Netlinx Locks up

LegacyUser · January 2005

today i've installed a UPS on the main touch panel.

yes i know it probably should be on the 2000 controller, but because i have actually seen the panel lose IP for no reason, i am concerned about power to it.

i have another UPS ready to put on the controller, but it will wait until i can prove the panel one way or the other.

the UPS has it's events patched into the controller, so if i have a panel power problem and the controller doesn't crash i will get a log report.

updates when they come.

i keep making these notes for my record as well as anyone else going thru these problems. if anyone is paralleling this work please feel free to comment, i appreciate knowing how others are going.

dbrady · January 2005

Hi Richard,

Dont know why your system's locking up but have noticed a few things while using the imerge module too. Apart from all the unnessesary messages it generates in the define program section, playlists dont work properly. Picking a song in a playlist will just start playing the album associated with that song and not the playlist. I managed to fix this by using a passthru command as shown below:

CASE X_TRACK:
{
if( nSELECTED_DISC_TYPE == X_PLAYLIST )
{
SEND_COMMAND vdvDEVICE,"'PLAYLIST=',ITOA(nTP_ZONE),':',cSELECTED_DISC_ID"
SEND_COMMAND vdvDEVICE, "'PASSTHRU=1:$SELECT$<TRACK><NUM>',itoa(nMEM_OFFSET + nLIST_ITEM)"
}
else
{
SEND_COMMAND vdvDEVICE, "'DISC=',ITOA(nTP_ZONE),':',uLIST[X_TRACK].cMEDIA_ID[nLIST_ITEM]"
SEND_COMMAND vdvDEVICE, "'TRACK=',ITOA(nTP_ZONE),':',uLIST[X_TRACK].cID[nLIST_ITEM]"
}
}
}//END SWITCH (nMODE)
do_push(dvTp,button.input.channel + 19 )
}//END CASES 31-35
CASE 36: // DECREMENT ALPHA SEARCH LETTER

It's put in case 31-35 of the button event. I also use a do_push for the corresponding forward browsing button so you dont have to press the arrows to get to the tracks of a selected album.
There are also some issues with the random and repeat buttons getting out of sync but i havent been able to resolve this yet. Hope this is useful.

Sl

Thomas Hayes · January 2005

Okay, The system that started this whole tread just crashed again,running for almost 2 months perfectly, a manual reboot fixed everything but I'm getting tried a walking 1/2 mile to the building to reset the &*% thing. To date I have
1-Replaced the power supply
2-Added an AC surge/regulator.
3-Changed programs.
4-Changed out the NXI-ME260
5-Moved the box for reduced heat.
6-Banged head against hard object.
I'm going back Monday to replace the last device, the TP.
Will keep everyone informed if I find the rat in this issue.

LegacyUser · January 2005

thanks dbrady, i will take a look at that (when i get the time to program again

).

there are other iMerge 'bugs' i've noticed, maybe i'll check and start a seperate thread for that... one annoying thing that i've documented is when selecting a track greater than one, the first few beats of the first song on the CD will play before the selected track plays.

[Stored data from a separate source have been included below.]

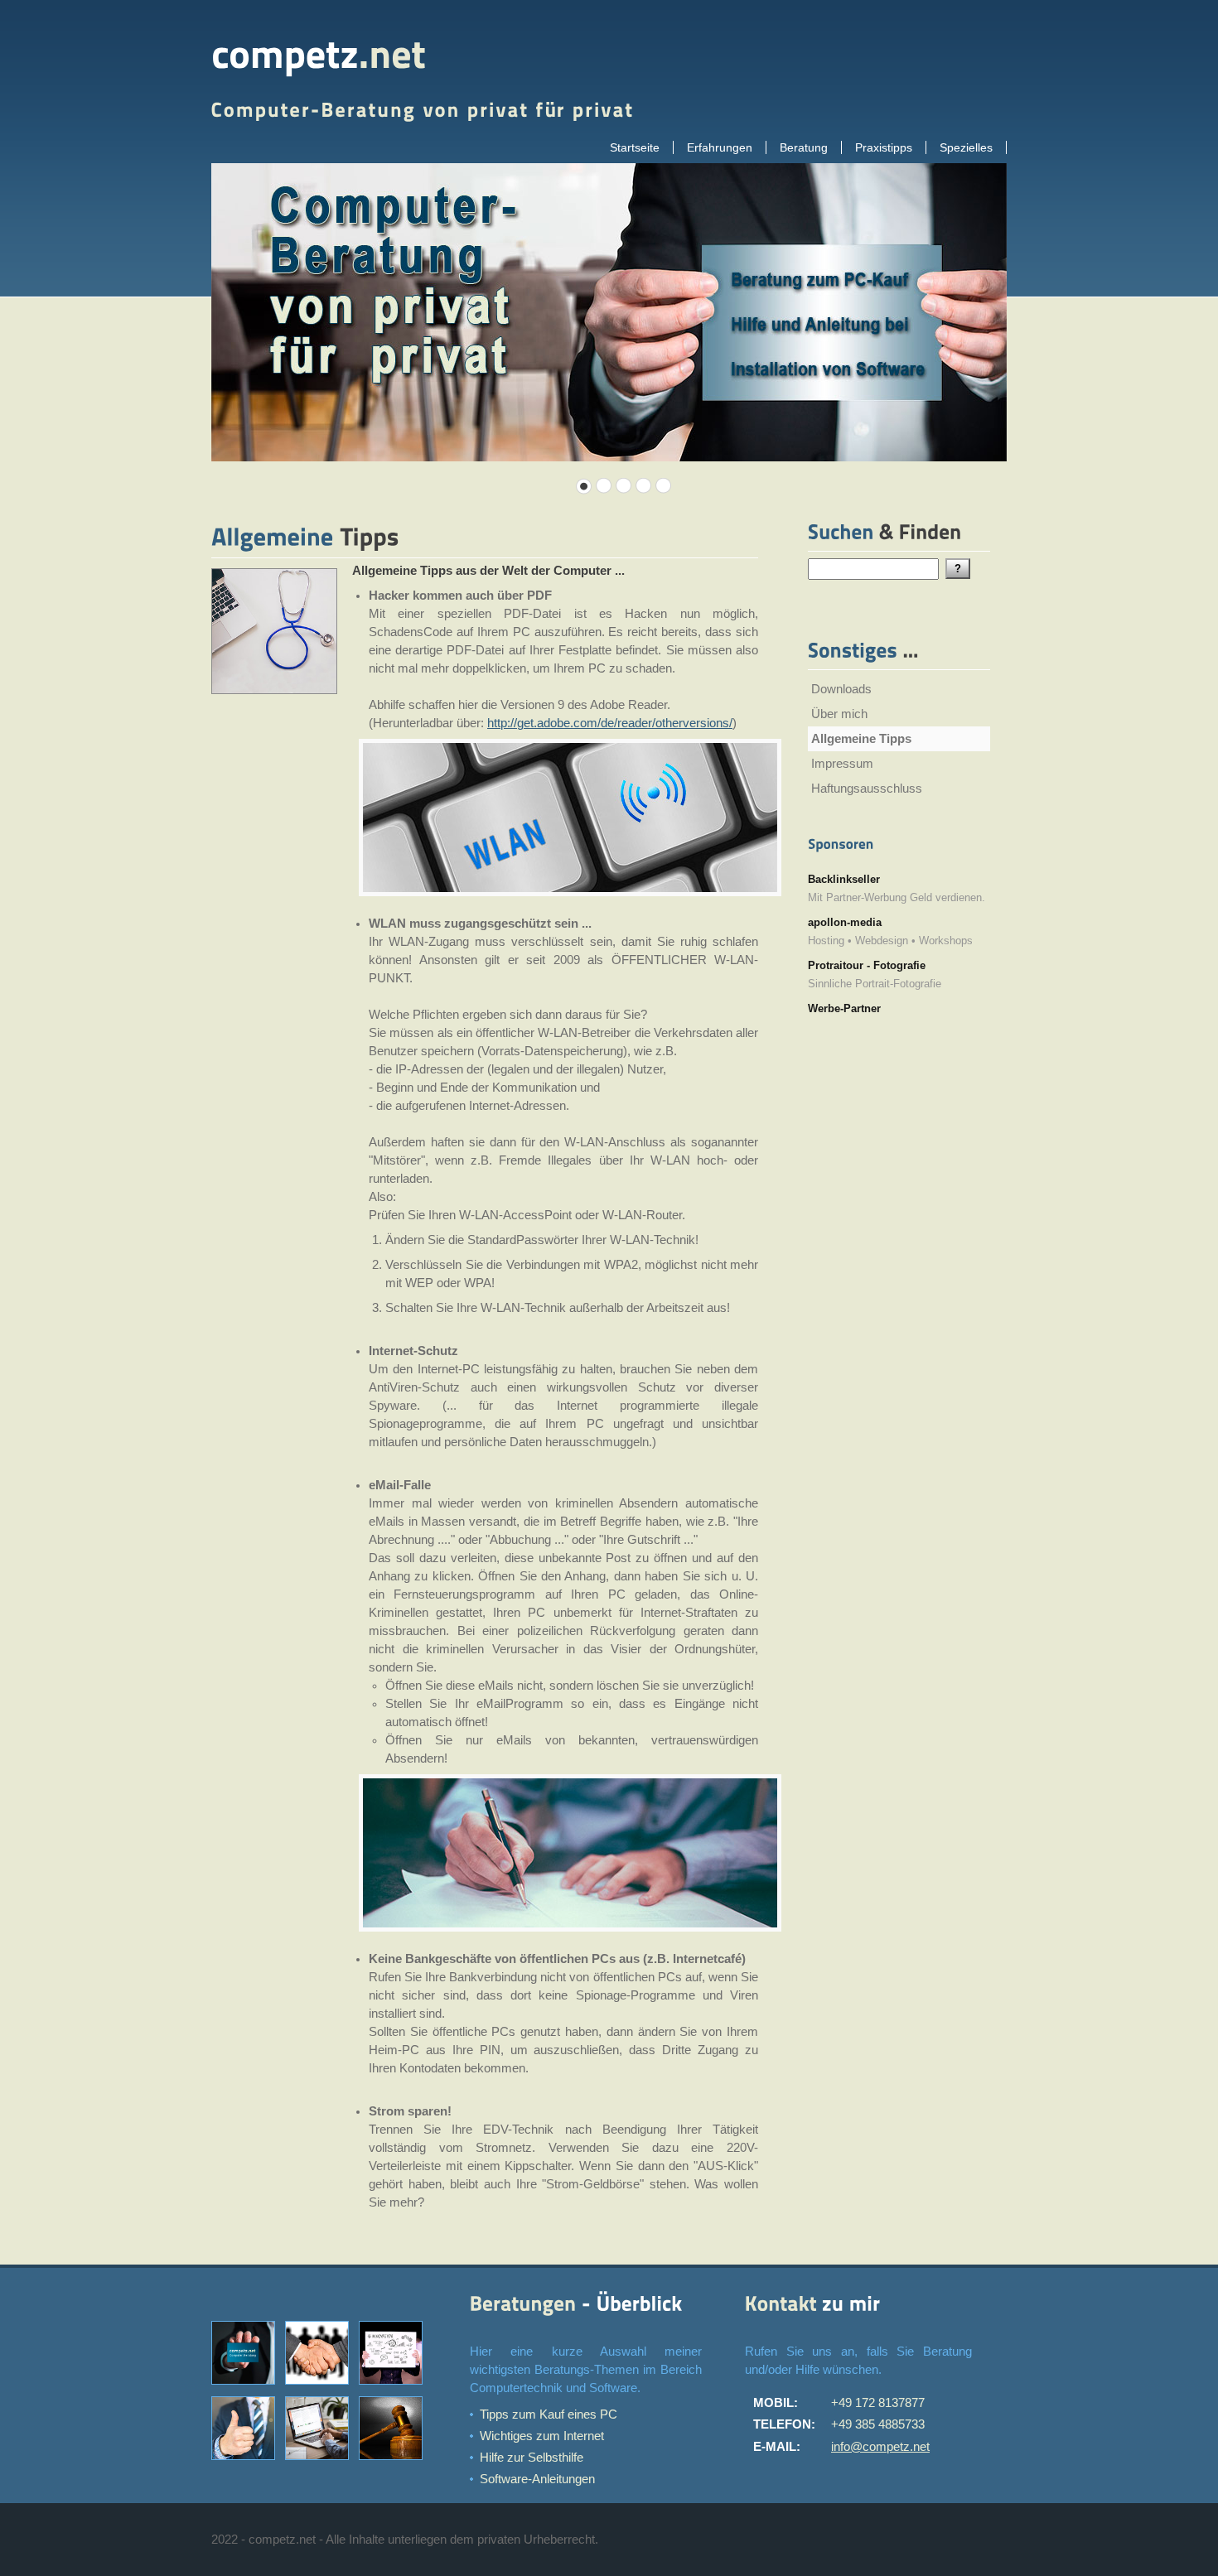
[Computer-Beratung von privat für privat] (246, 2387)
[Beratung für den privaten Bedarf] (320, 2387)
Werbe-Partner (844, 1008)
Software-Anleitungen (537, 2479)
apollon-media (845, 922)
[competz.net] (318, 55)
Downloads (841, 689)
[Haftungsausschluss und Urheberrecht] (394, 2462)
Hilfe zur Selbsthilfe (531, 2457)
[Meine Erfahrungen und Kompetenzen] (394, 2387)
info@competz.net (880, 2446)
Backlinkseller (844, 879)
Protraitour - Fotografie (867, 965)
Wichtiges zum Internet (542, 2436)
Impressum (842, 763)
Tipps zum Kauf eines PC (548, 2414)
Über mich (839, 714)
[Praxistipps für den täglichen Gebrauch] (320, 2462)
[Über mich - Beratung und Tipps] (246, 2462)
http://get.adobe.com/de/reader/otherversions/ (609, 723)
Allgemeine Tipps (861, 738)
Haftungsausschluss (866, 788)
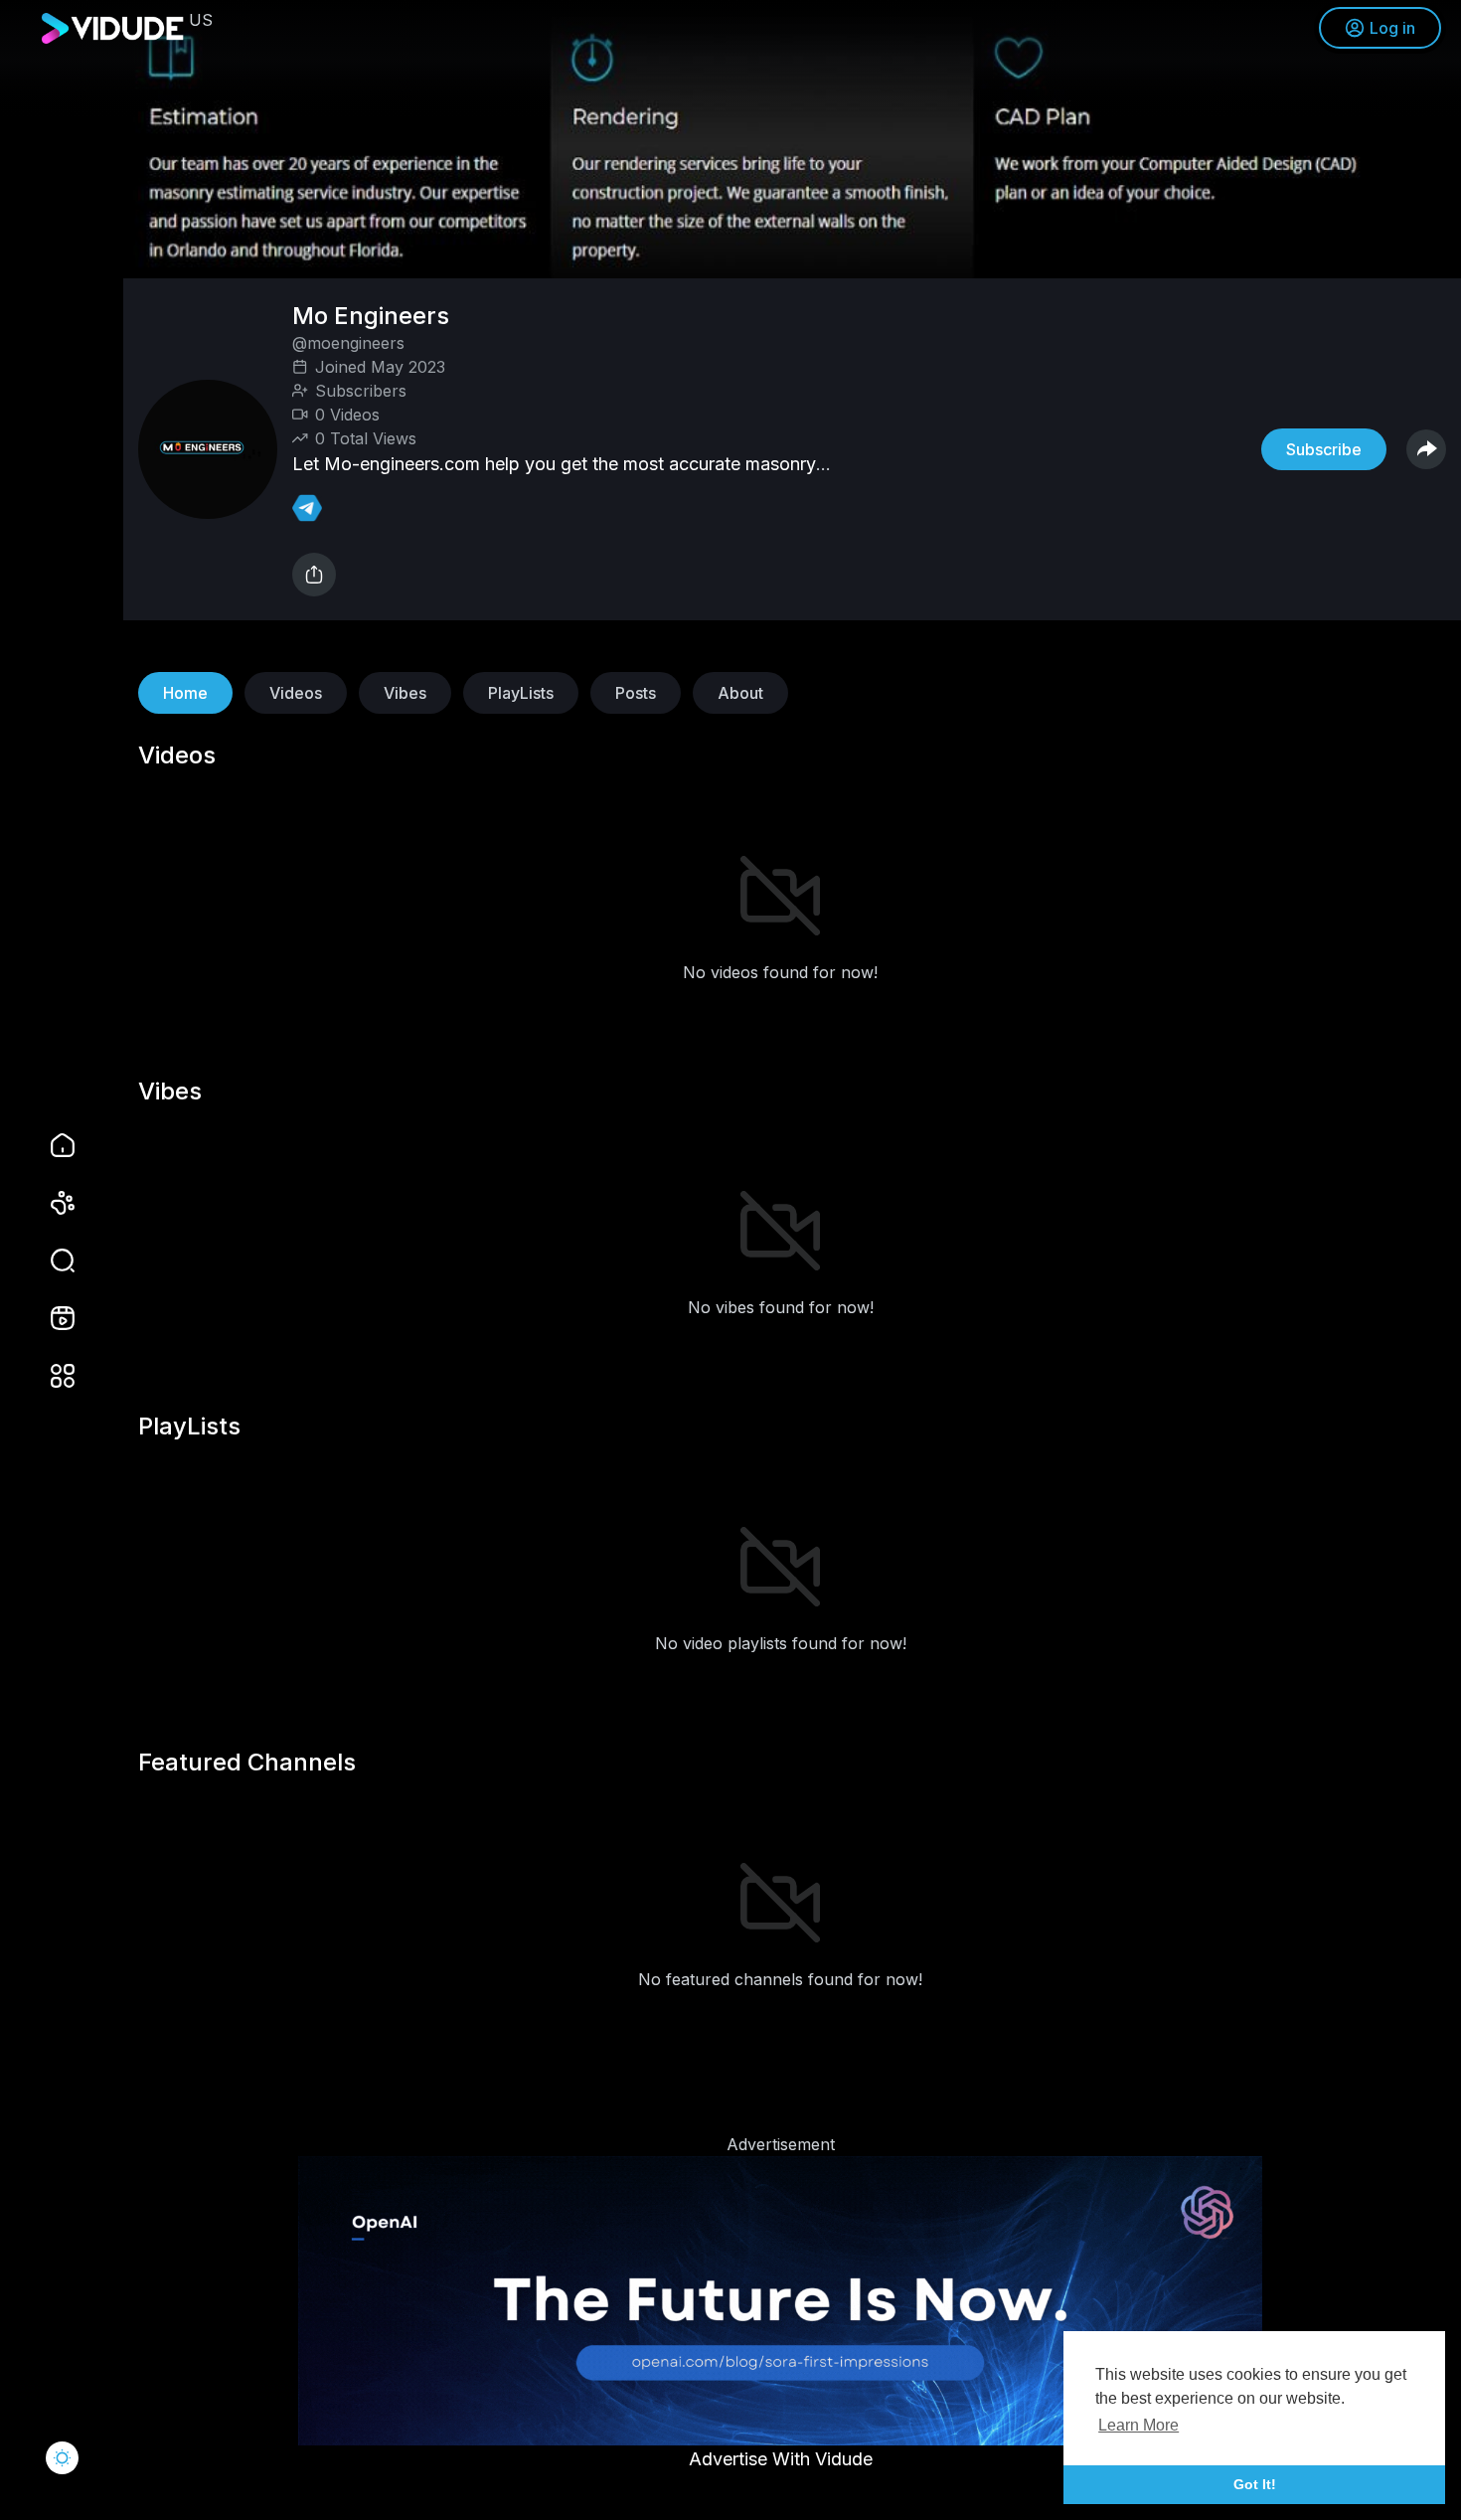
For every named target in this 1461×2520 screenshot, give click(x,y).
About (740, 693)
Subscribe (1324, 449)
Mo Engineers (373, 315)
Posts (635, 693)
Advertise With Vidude (781, 2458)
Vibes (405, 693)
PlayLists (521, 693)
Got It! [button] (1254, 2484)
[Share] (314, 574)
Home (185, 693)
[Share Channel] (1426, 449)
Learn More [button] (1138, 2425)
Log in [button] (1392, 28)
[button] (49, 1260)
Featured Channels (247, 1762)
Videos (295, 693)
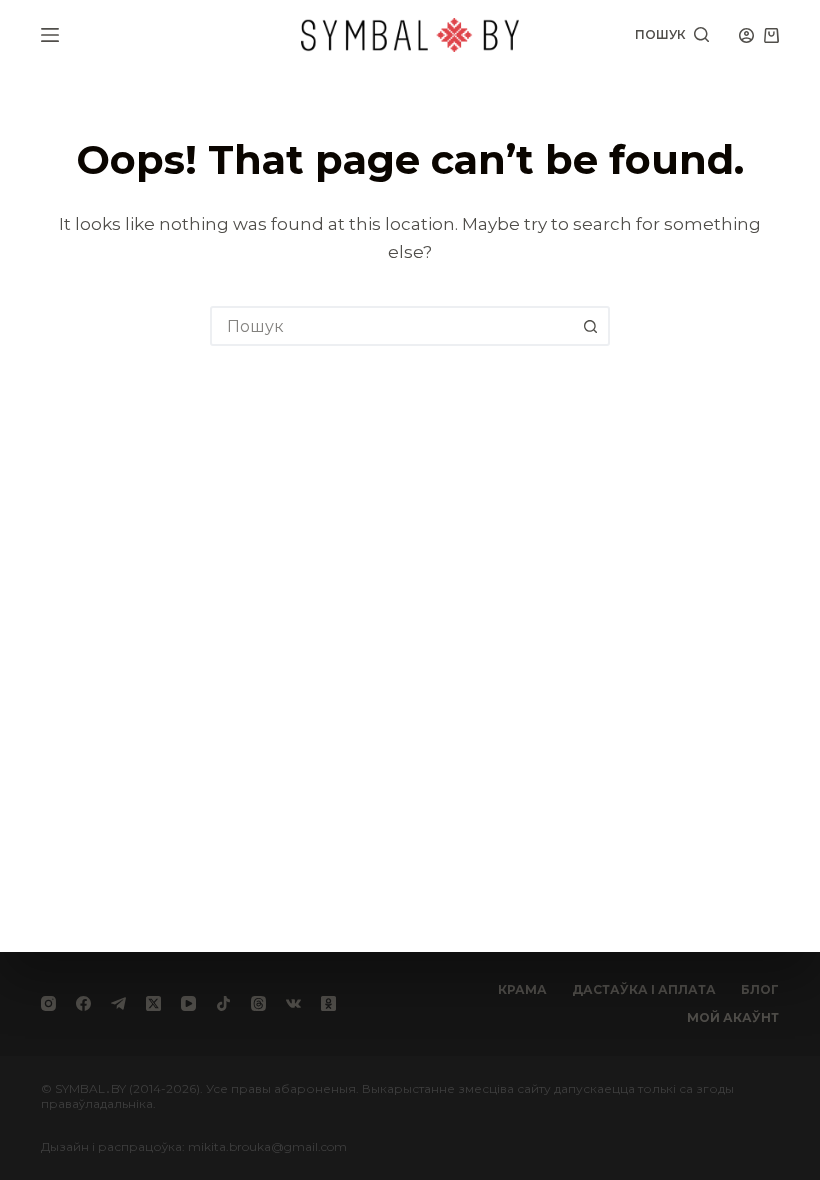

hi thomas. it's good news, and bad news. good that it failed, cos it supports all that we've been trying to prove here. bad that it had to happen of course.

your ac surge/regulator could be replaced by a UPS, but as i am still testing that i can't really confirm, it's just one more option left for you in the hardware department.

just for the record, do we have your firmware version number, room temperature and any other connected devices i.e. DMSs. (although one system i get crashes on does not have DMS, just touch panels). oh, and maybe some idea of the network hardware/setup.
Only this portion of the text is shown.